Sunday, 15 March 2009

Robin Hood’s no hero

A British academic says he’s found proof that Britain’s legendary outlaw Robin Hood wasn’t as popular with the poor as folklore suggests.

1 comment:

Guanyu said...

Robin Hood’s no hero

LONDON - A British academic says he’s found proof that Britain’s legendary outlaw Robin Hood wasn’t as popular with the poor as folklore suggests.

Julian Luxford says a newly found note in the margins of an ancient history book contains rare criticism of the supposedly benevolent bandit.

According to legend, Hood roamed 13th-century Britain from a base in central England’s Sherwood Forest, plundering from the rich to give to the poor.

ButMr Luxford says a 23-word inscription in a history book, written in Latin by a medieval monk around 1460, casts the outlaw as a persistent thief.

‘Around this time, according to popular opinion, a certain outlaw named Robin Hood, with his accomplices, infested Sherwood and other law-abiding areas of England with continuous robberies,’ the note read when translated into English, Mr.
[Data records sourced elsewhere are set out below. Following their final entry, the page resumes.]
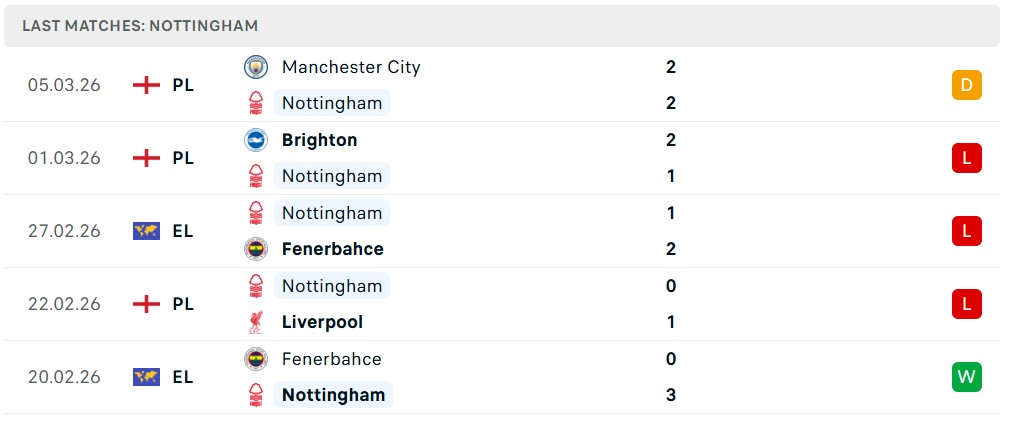Click the Manchester City club crest

pos(256,67)
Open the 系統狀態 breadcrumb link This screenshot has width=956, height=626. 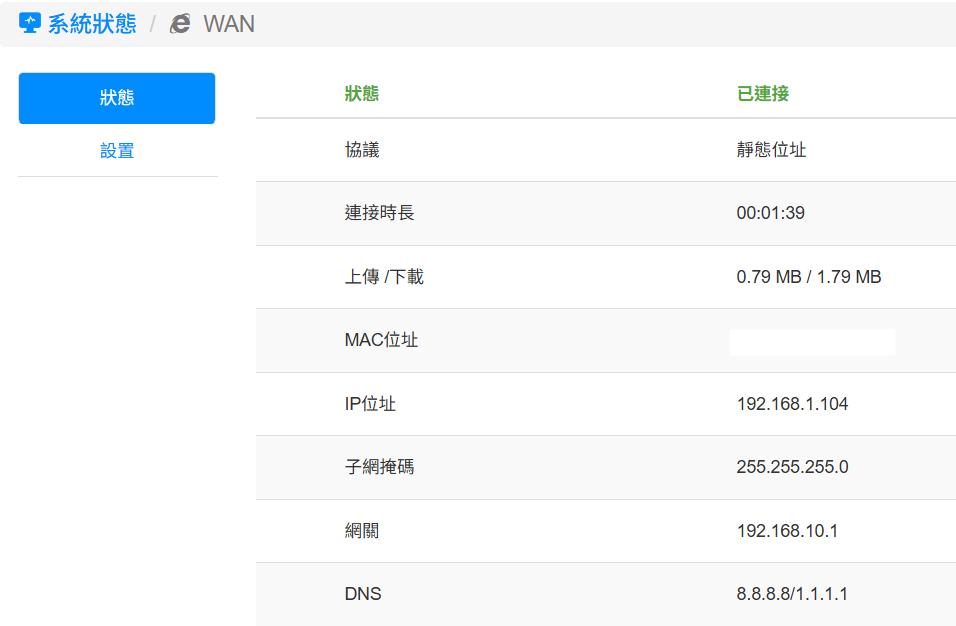[92, 24]
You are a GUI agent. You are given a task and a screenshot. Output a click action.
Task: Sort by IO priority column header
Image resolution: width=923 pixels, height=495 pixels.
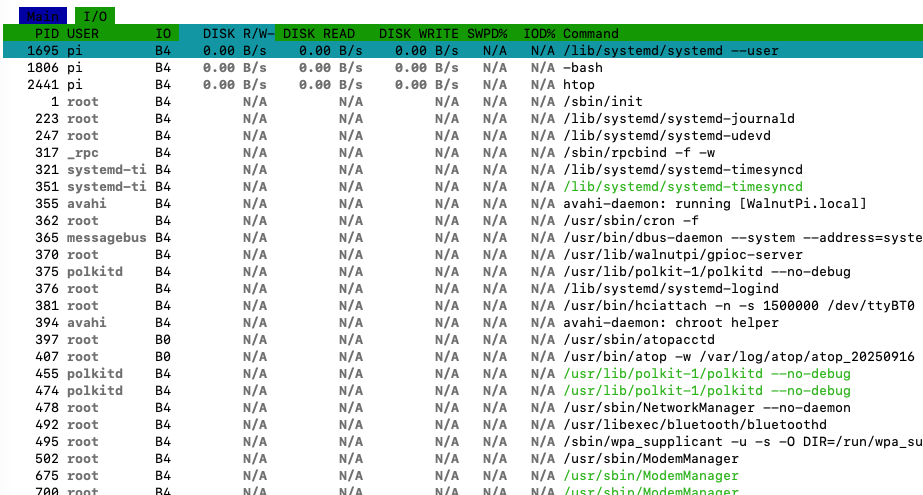tap(162, 34)
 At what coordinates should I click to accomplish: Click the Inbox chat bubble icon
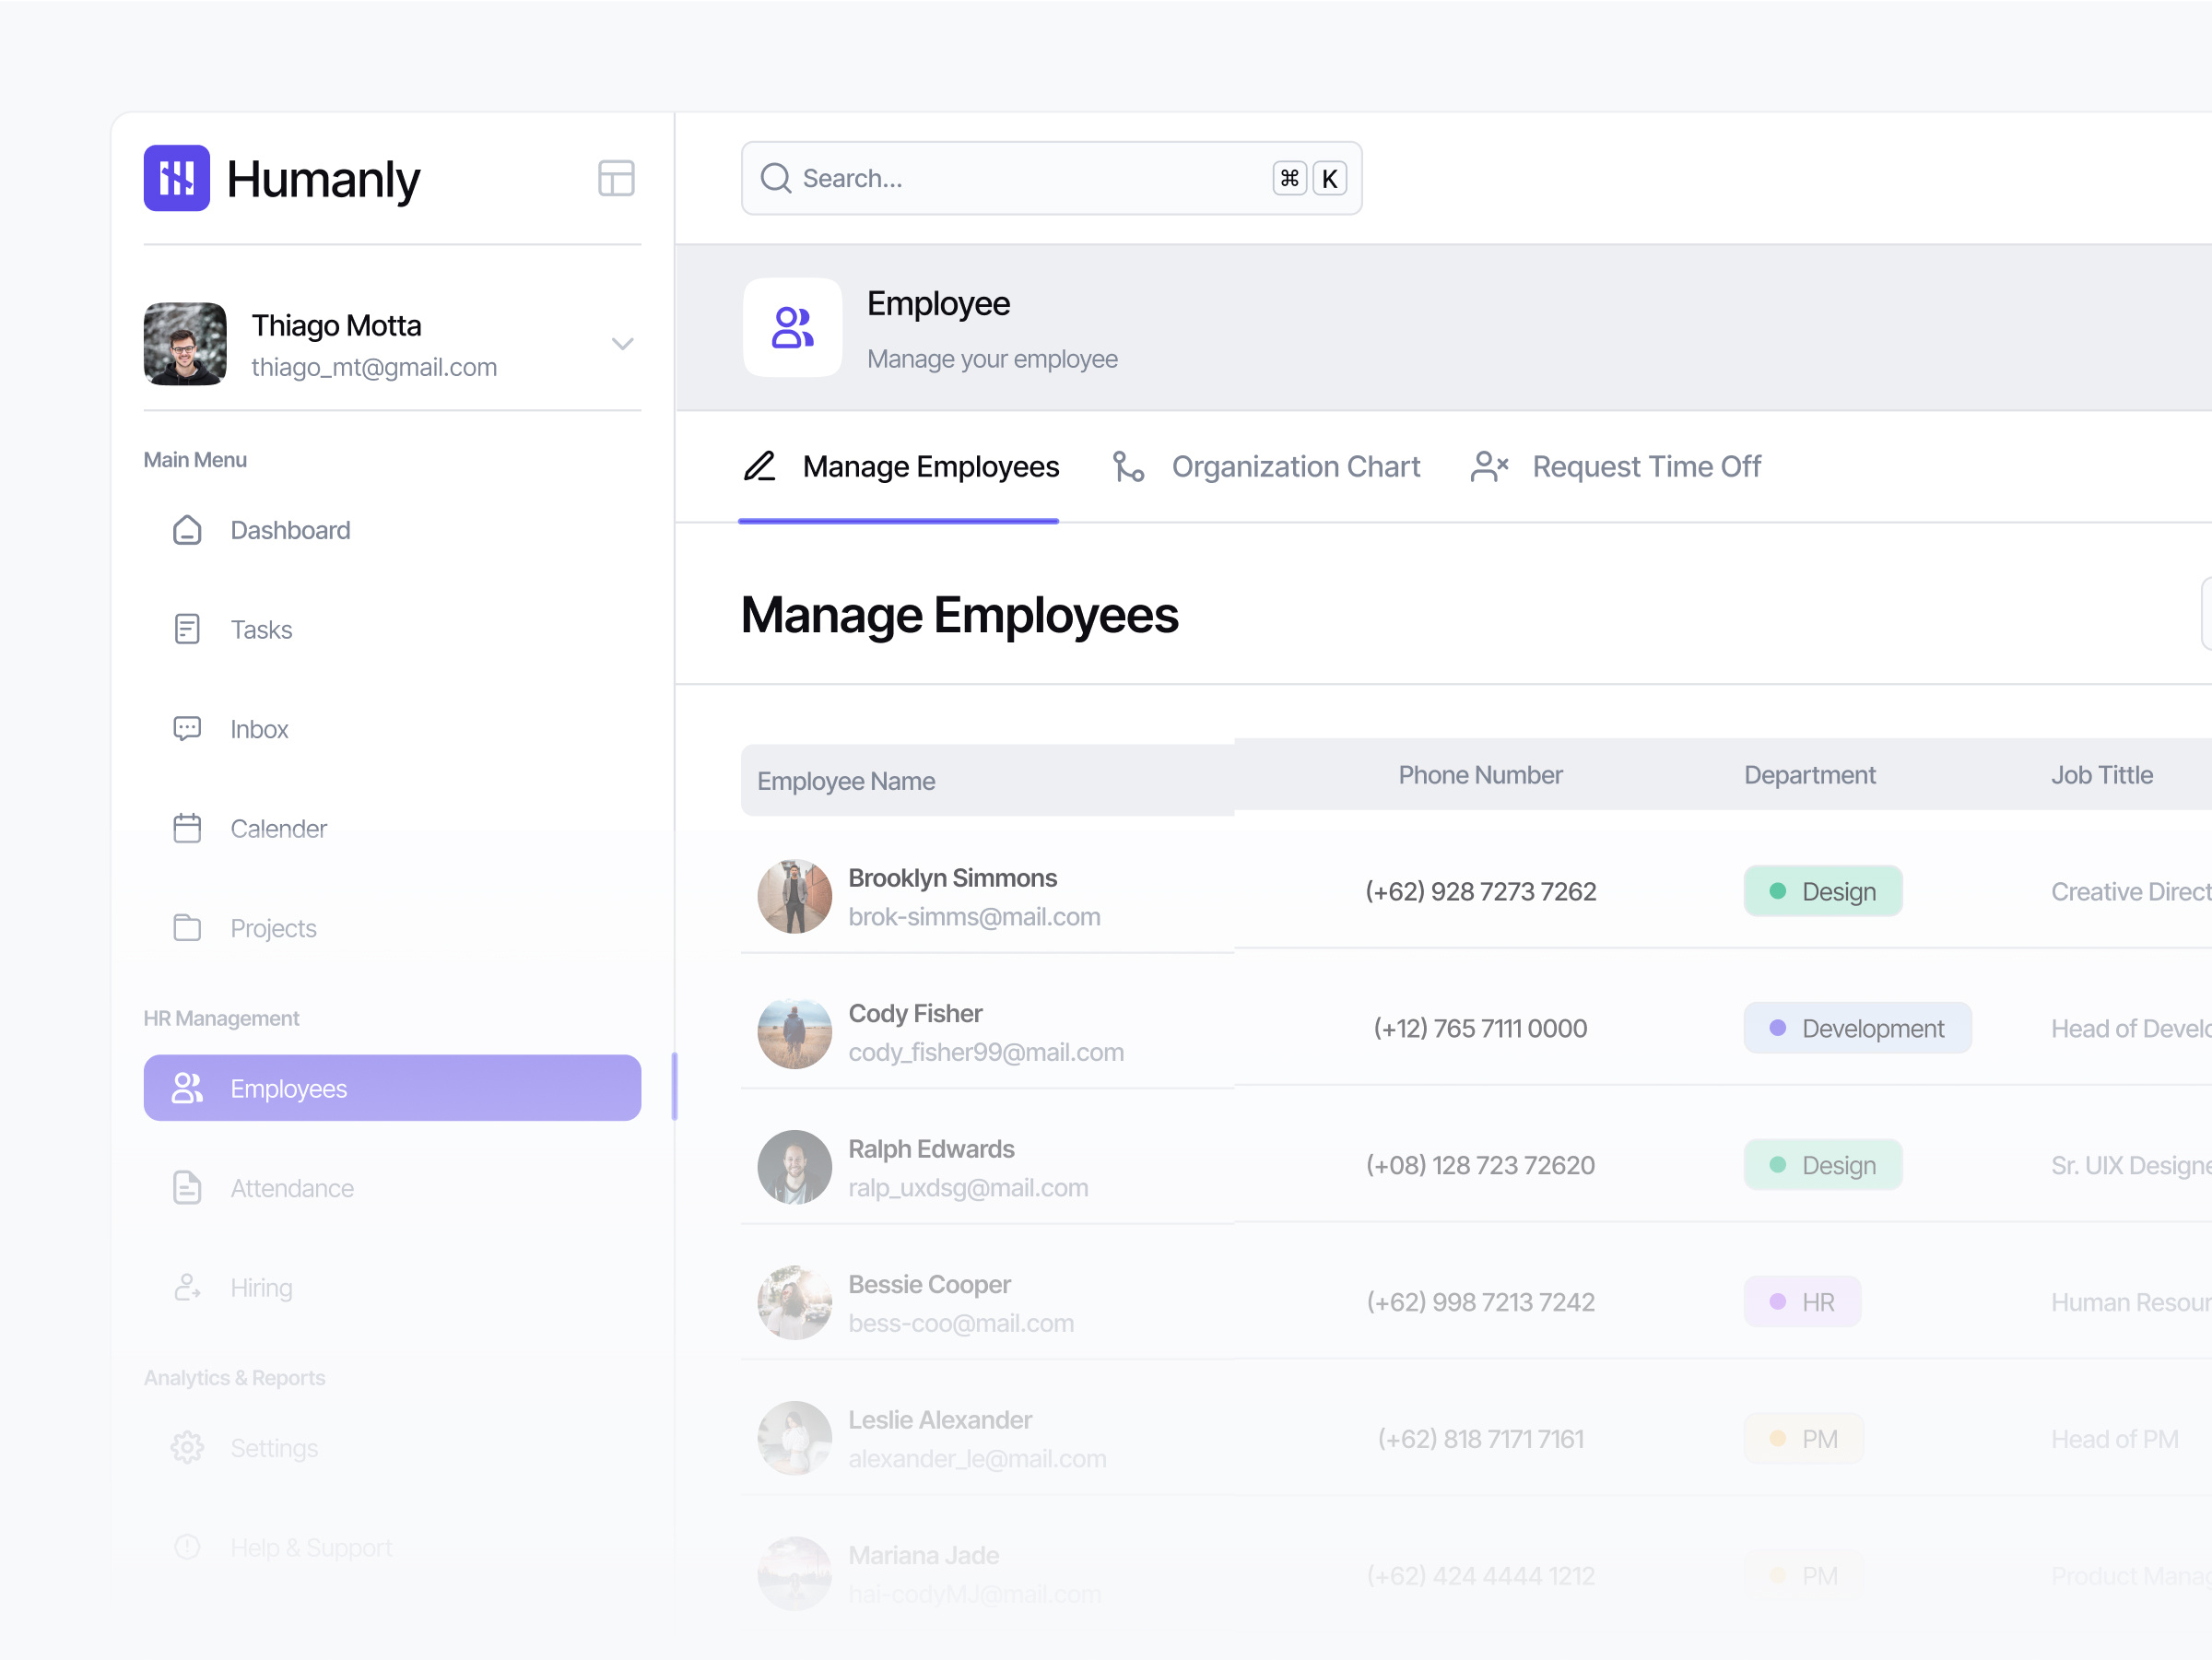click(187, 728)
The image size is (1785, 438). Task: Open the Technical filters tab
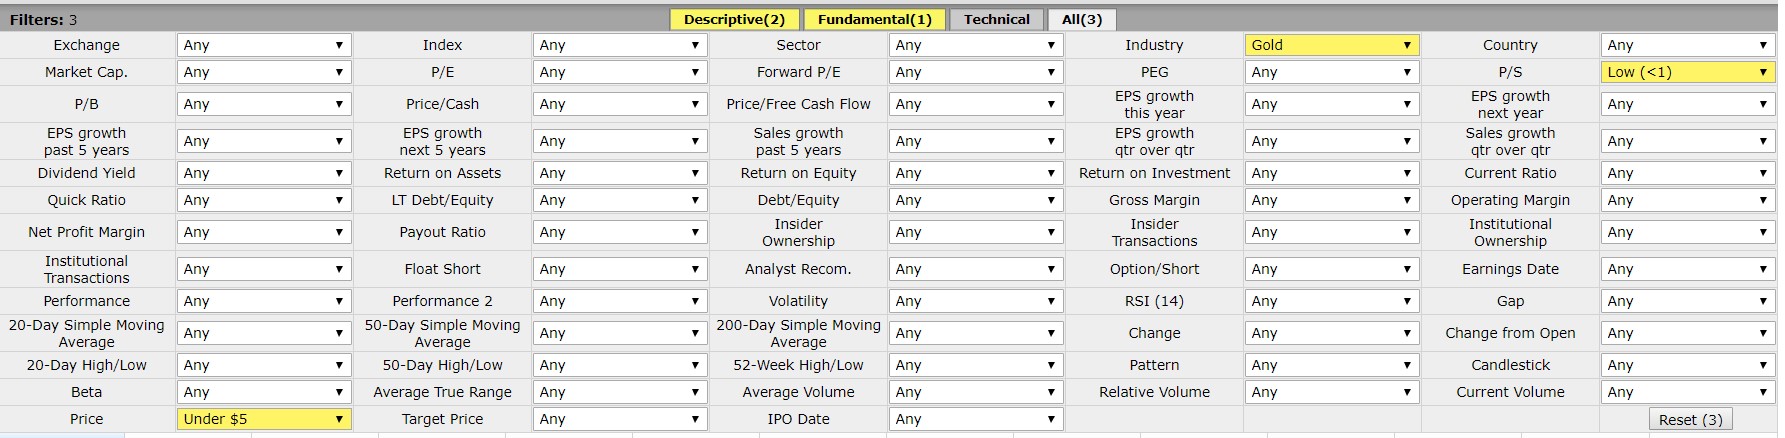click(996, 19)
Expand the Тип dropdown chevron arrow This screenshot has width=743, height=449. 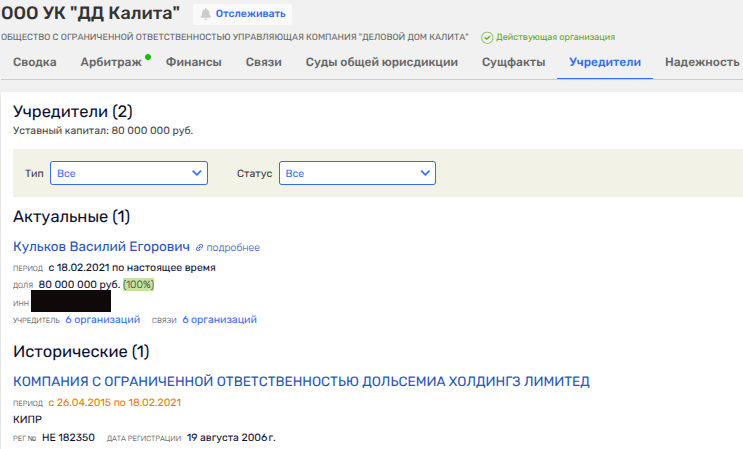click(196, 173)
Luxford said.

‘The new find contains a uniquely negative assessment of the outlaw, and provides rare evidence for monastic attitudes towards him,’ Mr. Luxford said in a statement about his find issued on Friday.

He said the note about Hood - uncovered in the margin of the ‘Polychronicon,’ a history book which dates from the late 1340s - may be the earliest written reference to the outlaw.